A Monument for the Invisible’s music was composed by Mika Vainio, a world famous experimentalist in the field of electronic music. It could be said, that Vainio has (re)created the soundscape of urban environment. Without the traditional melody-harmony-rhythm-tempo structure, the music’s deeply suggestive, vibrating, looping sounds function as an essential component of a multi-sensory and mental, deeply emotional and aesthetic experience for the viewer as well as for Johanna, wandering in the city. The abstract sounds don’t symbolize but seem to mediate directly the acoustic chaos of urban surroundings. Vainio’s music contributes to the view that sounds are an essential part in our experience of the urban space.

Western culture is deeply engaged with vision in terms of culture in general and with the individual in particular; and probably will continue to be in the future as well.
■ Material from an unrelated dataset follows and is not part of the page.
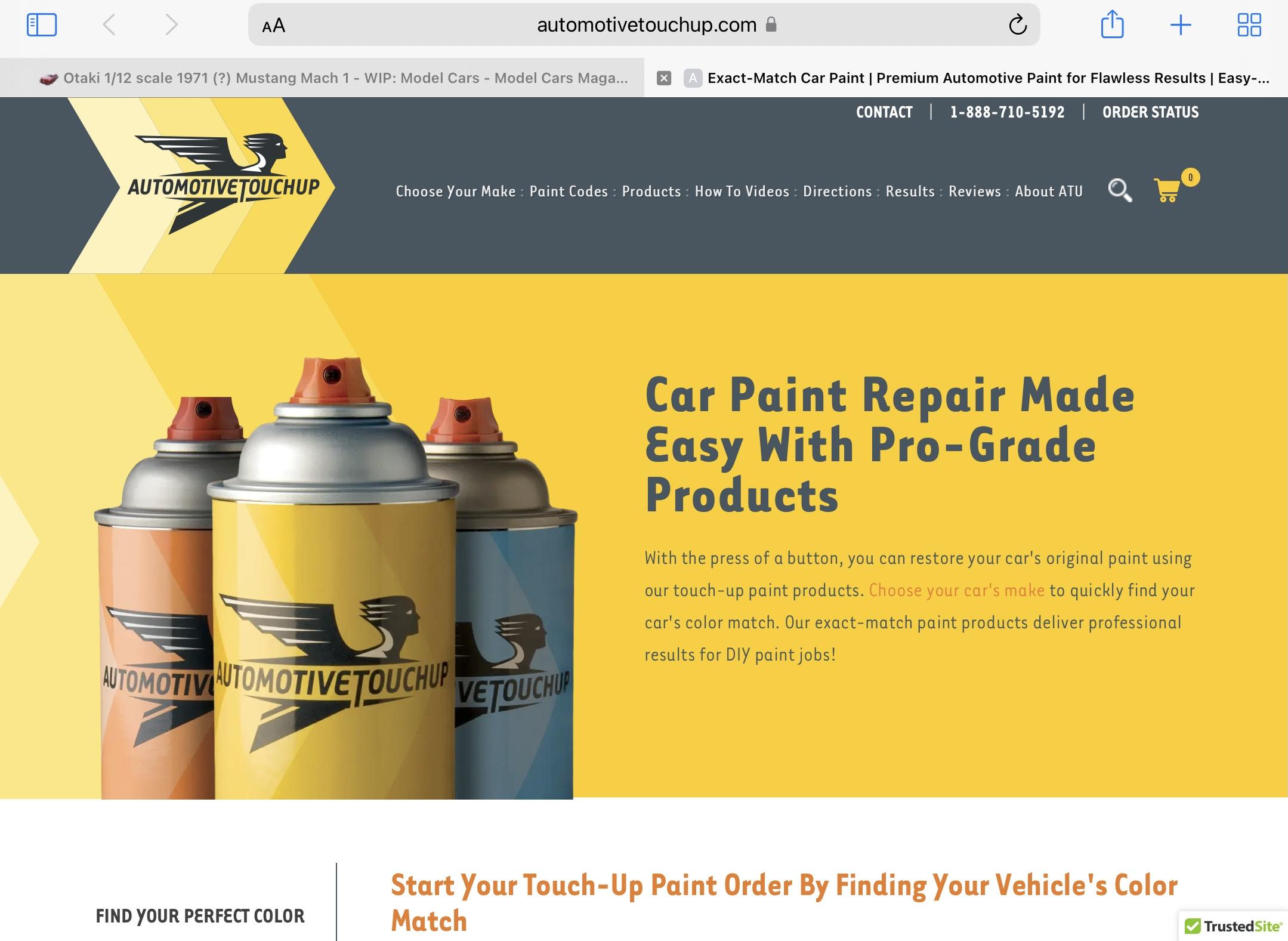Open site search magnifier icon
Until the most recent times, other senses of a human being have been regarded as secondary from the point of true and noble experience of life. Not reducing the visual from its importance, it is necessary to consider the potentiality of other senses as well. In terms of urban planning, it is necessary to enhance the versatility of public space, architecture being its main manifestation. Taking contemporary society as being more diverse as ever demands a broader approach when solving the questions concerning the design of urban environment. By trying to include as many viewpoints as possible, and by trying to consider the needs and habits; the likes and dislikes of every inhabitant, future town planning should aim for connecting the social with personal, structural with functional, materiality with sensority. Architects should try to consider the possibilities for the use of light, materials, sounds and even scents in a much broader way than they have been doing thus far. Anu Pennanen’s film A Monument for the Invisible and Juhani Pallasmaa’s essay The Eyes of the Skin are particular examples of the desire to rethink the experience of urban environment, and to look for potential solutions in order to restructure the ways of thought and types of activity practiced in the city.

Bibliography:

Georgina Kleege, Blindness and Visual Culture: An Eyewitness Account, Journal of Visual Culture, Vol 4(2), 2005.
Juhani Pallasmaa, The Eyes of the Skin. Architecture of the Senses, Academy Editions, London, 1996.

Additional material

Anu Pennanen’s film A Monument For The Invisible (2003)
Discussion between Anu Pennanen and Carl-Dag Lige, 24.11.2005.

Carl-Dag Lige is an art-historian based in Tallinn, Estonia.